INPUT FOR THIS TASK:
»»

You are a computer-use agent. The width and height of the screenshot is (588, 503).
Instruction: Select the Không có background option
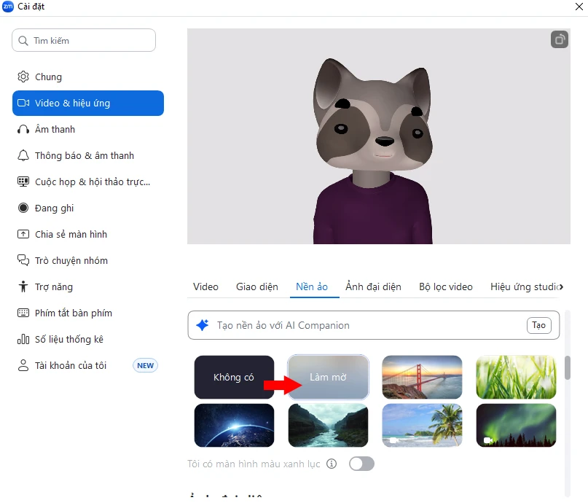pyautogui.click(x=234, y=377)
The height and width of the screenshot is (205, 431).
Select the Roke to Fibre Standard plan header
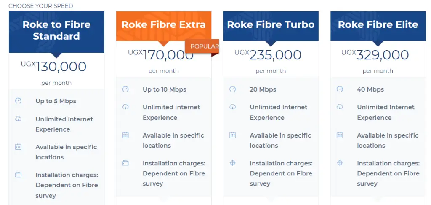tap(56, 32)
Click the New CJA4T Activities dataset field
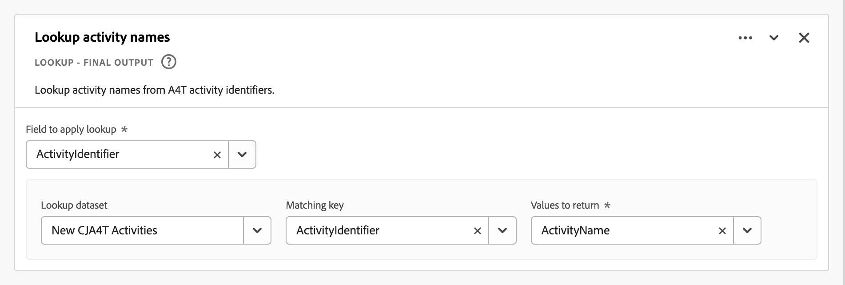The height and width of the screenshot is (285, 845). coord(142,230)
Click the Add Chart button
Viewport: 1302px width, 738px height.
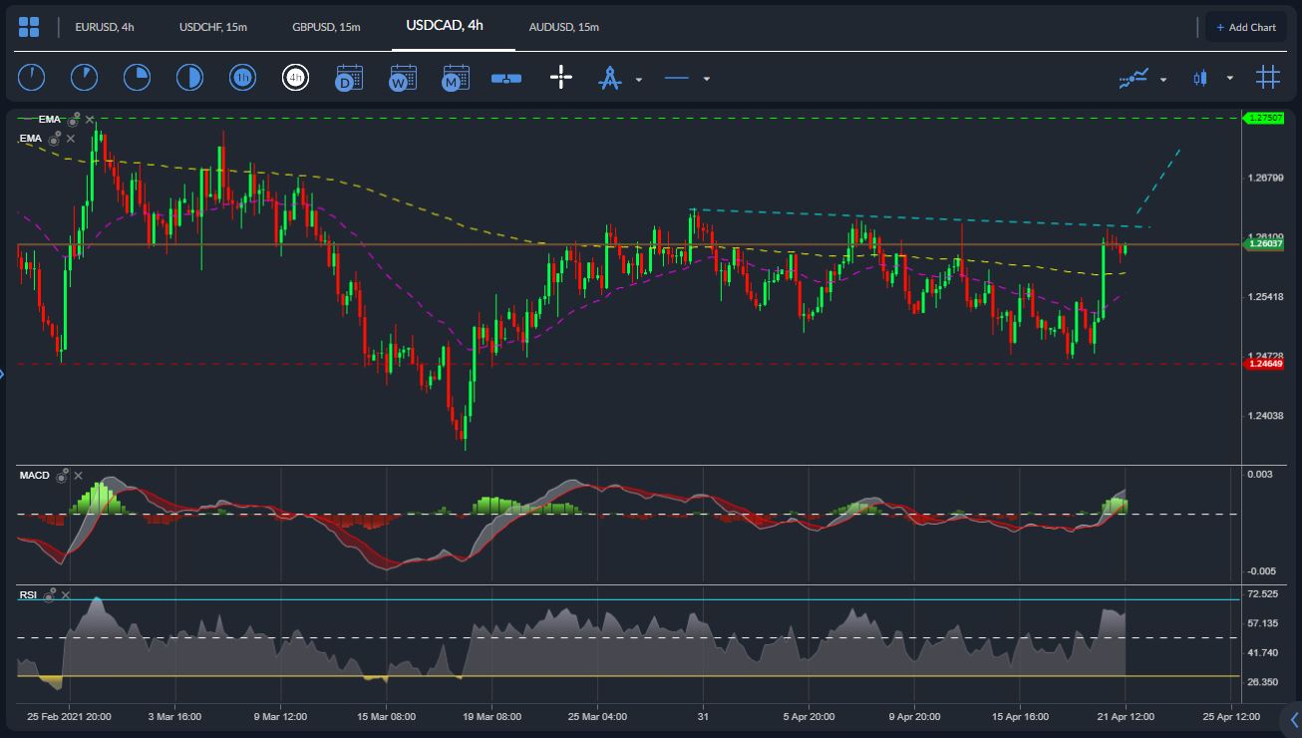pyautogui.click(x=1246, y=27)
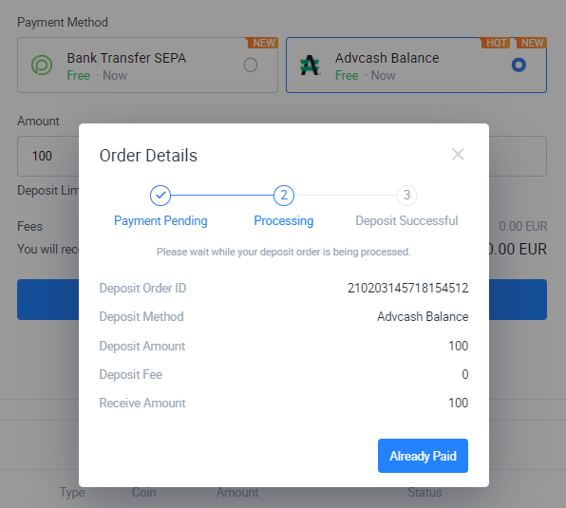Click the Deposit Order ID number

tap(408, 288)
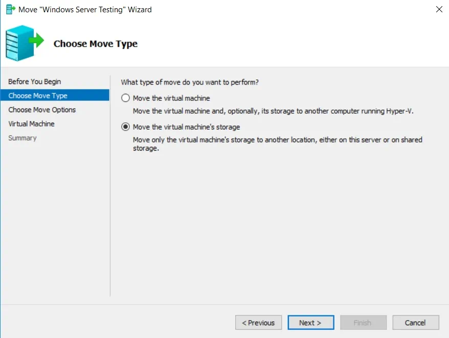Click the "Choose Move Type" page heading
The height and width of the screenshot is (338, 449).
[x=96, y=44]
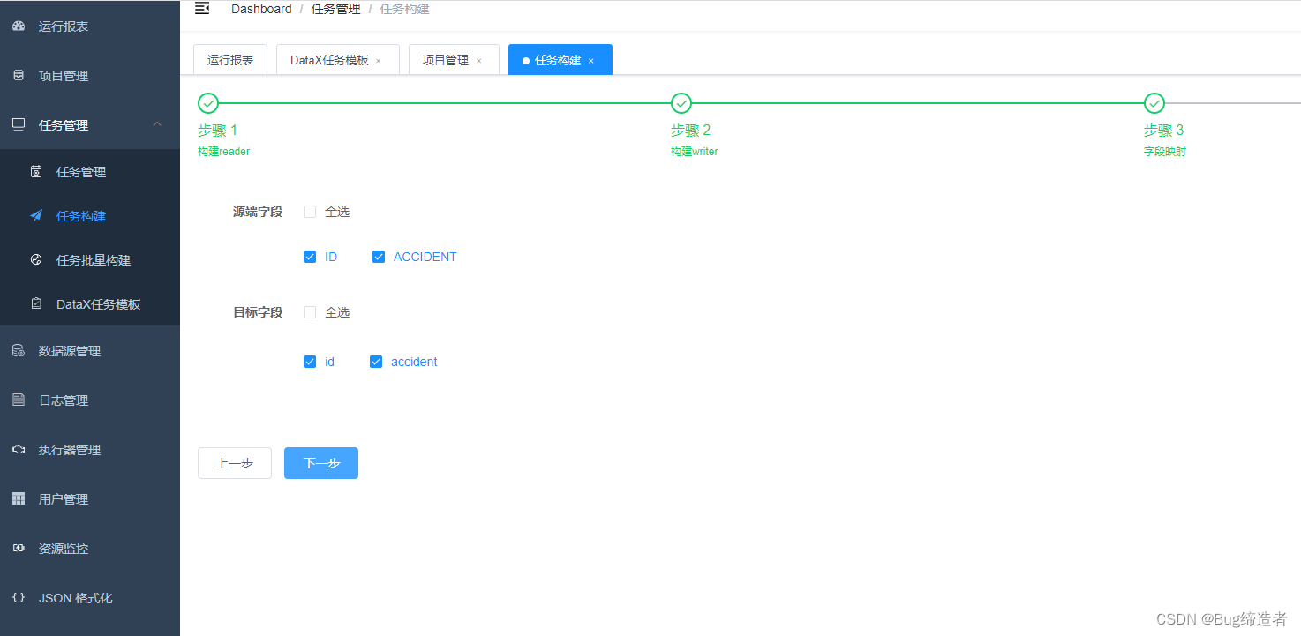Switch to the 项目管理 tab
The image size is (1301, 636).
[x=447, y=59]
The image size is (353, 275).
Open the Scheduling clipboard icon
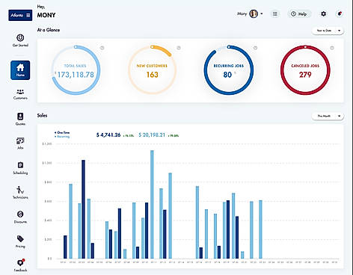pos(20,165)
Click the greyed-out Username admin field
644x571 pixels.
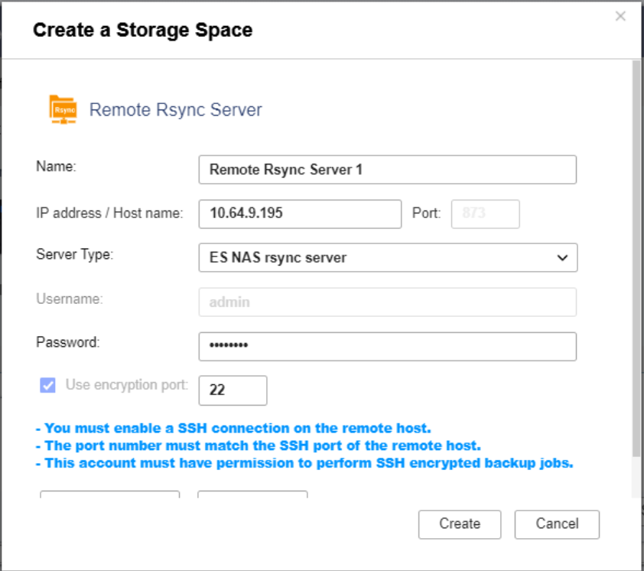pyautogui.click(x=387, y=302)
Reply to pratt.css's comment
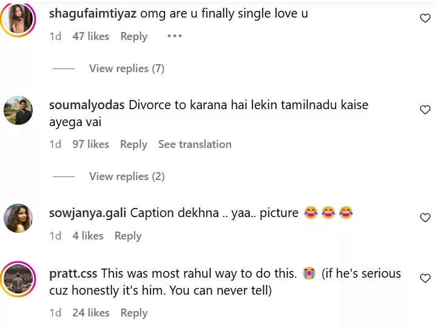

««

PROMPT:
Extract, verbatim and alone, the lines from the line that contains "Viewport: 1302px width, 738px height." to the last line of the records, inclusive; drop any picture.

EXPECTED ANSWER:
Viewport: 1302px width, 738px height.
pyautogui.click(x=1246, y=27)
Click the Deposit Order ID number

tap(408, 288)
Click the "Choose Move Type" page heading
The height and width of the screenshot is (338, 449).
[x=96, y=44]
Switch to the 项目管理 tab
The image size is (1301, 636).
[x=447, y=59]
The image size is (353, 275).
Open the Scheduling clipboard icon
pos(20,165)
Click the greyed-out Username admin field
644x571 pixels.
pyautogui.click(x=387, y=302)
Reply to pratt.css's comment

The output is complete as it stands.